"I See the Rain" is a 1967 song recorded by The Marmalade, written by lead guitarist William Junior Campbell and vocalist Dean Ford (born Thomas McAleese).

This was the band's third  CBS Records release, following their 1966 name change from Dean Ford and the Gaylords and change of label from Columbia (EMI) to CBS, and was one year before their first successful UK release "Lovin' Things". The self-penned recording was praised by Jimi Hendrix as the "best cut of 1967."

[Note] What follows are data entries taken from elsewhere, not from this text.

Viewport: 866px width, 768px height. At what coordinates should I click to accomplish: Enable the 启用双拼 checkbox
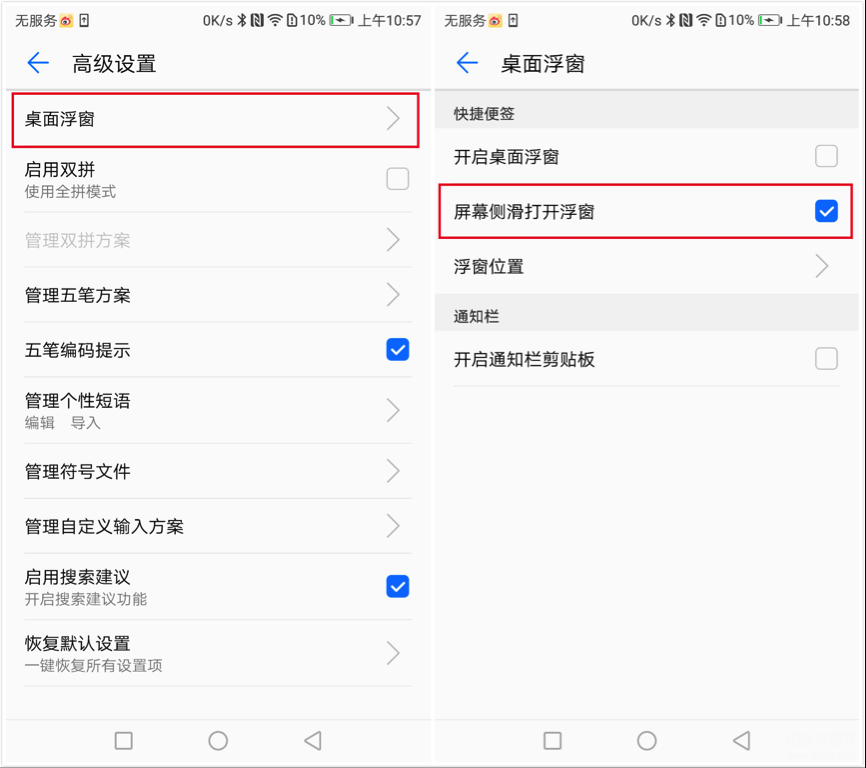[x=398, y=179]
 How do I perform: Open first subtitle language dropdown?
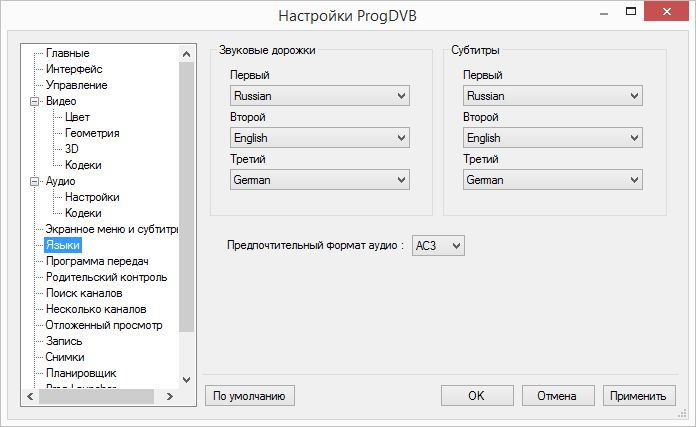[553, 96]
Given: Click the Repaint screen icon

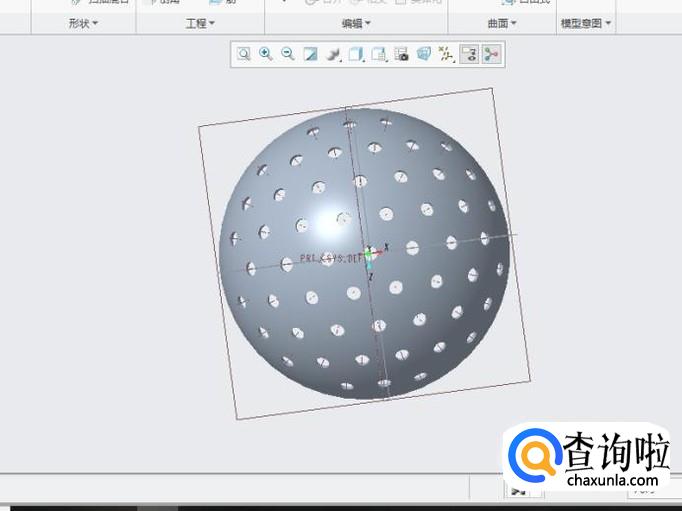Looking at the screenshot, I should [310, 54].
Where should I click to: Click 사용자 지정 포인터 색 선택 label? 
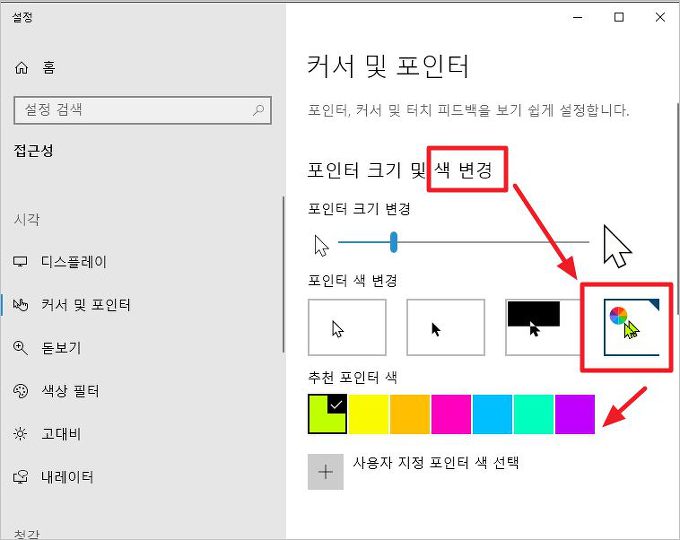coord(436,463)
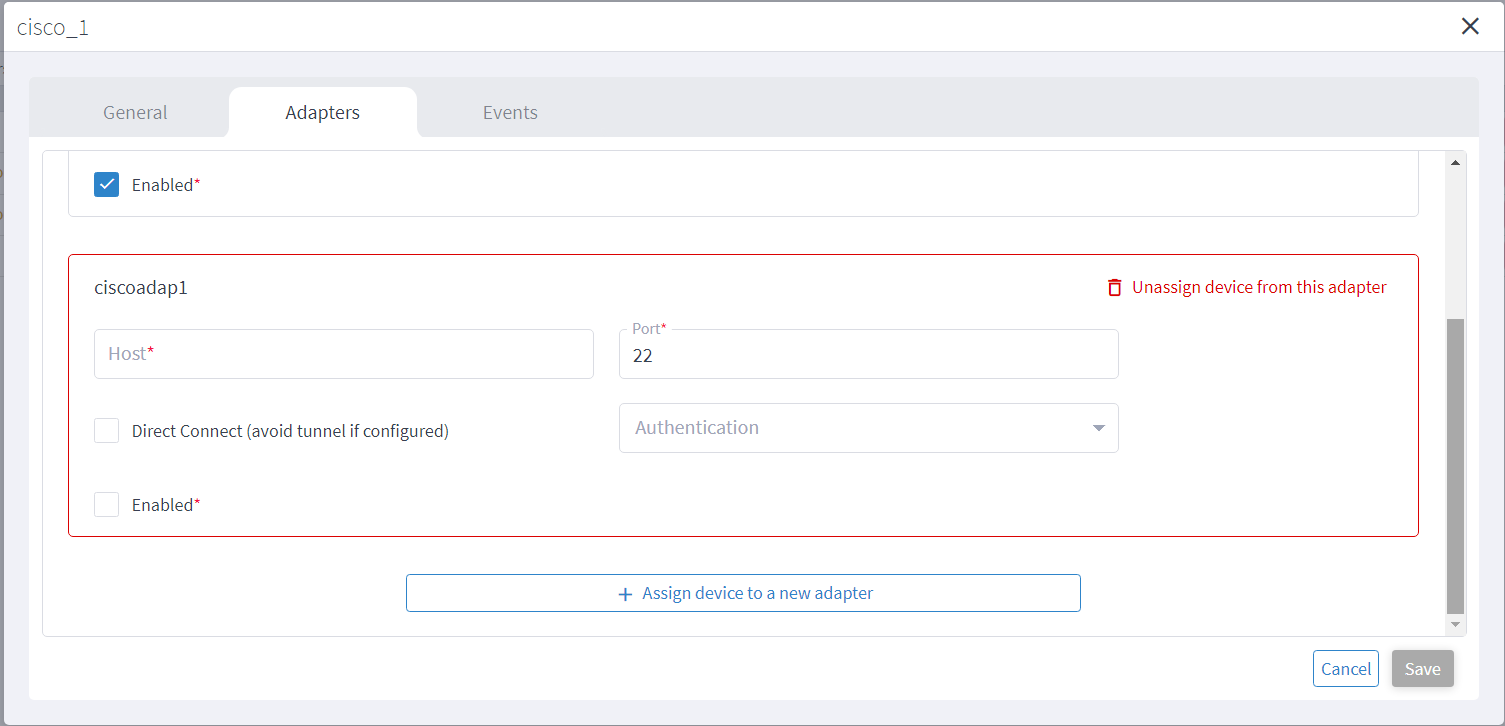The width and height of the screenshot is (1505, 726).
Task: Click the trash icon to unassign device
Action: tap(1114, 287)
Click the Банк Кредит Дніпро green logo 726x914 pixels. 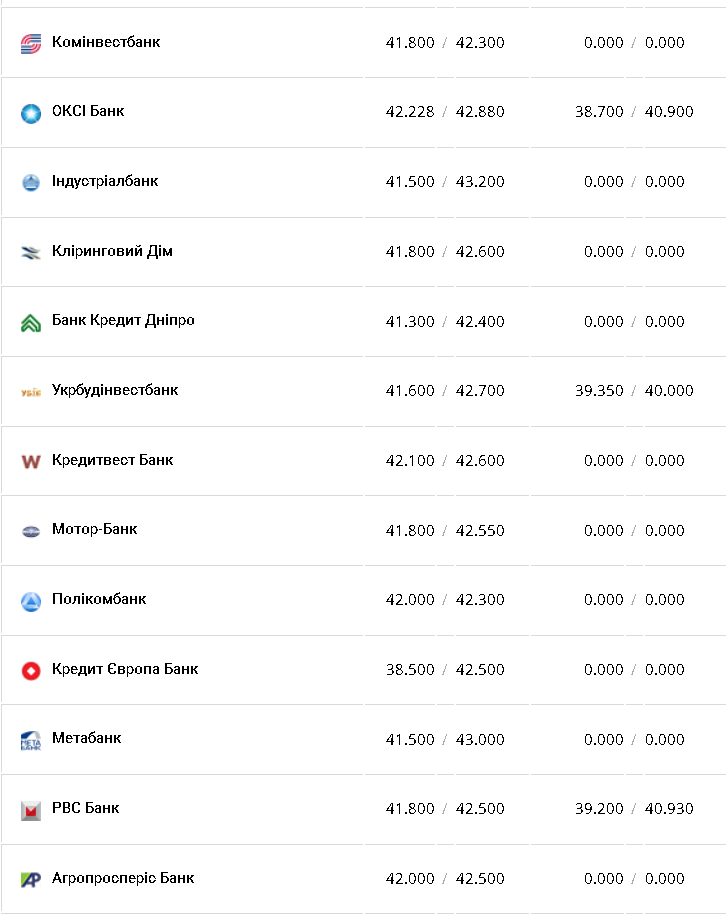31,322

The recording became a chart-topper in the Netherlands that same year. Graham Nash of The Hollies, contributed to the session, but it did not chart in the UK, although the track, with its distinct mid-1960s psychedelic feel, has since attained a cult following and has been covered by artists such as Susanna Hoffs of The Bangles and Matthew Sweet (see Under the Covers, Vol. 1). Canadian group The Great Flood made the RPM Top Singles Chart with their version, entering the chart on June 29, 1968 and peaking at #83 two weeks later.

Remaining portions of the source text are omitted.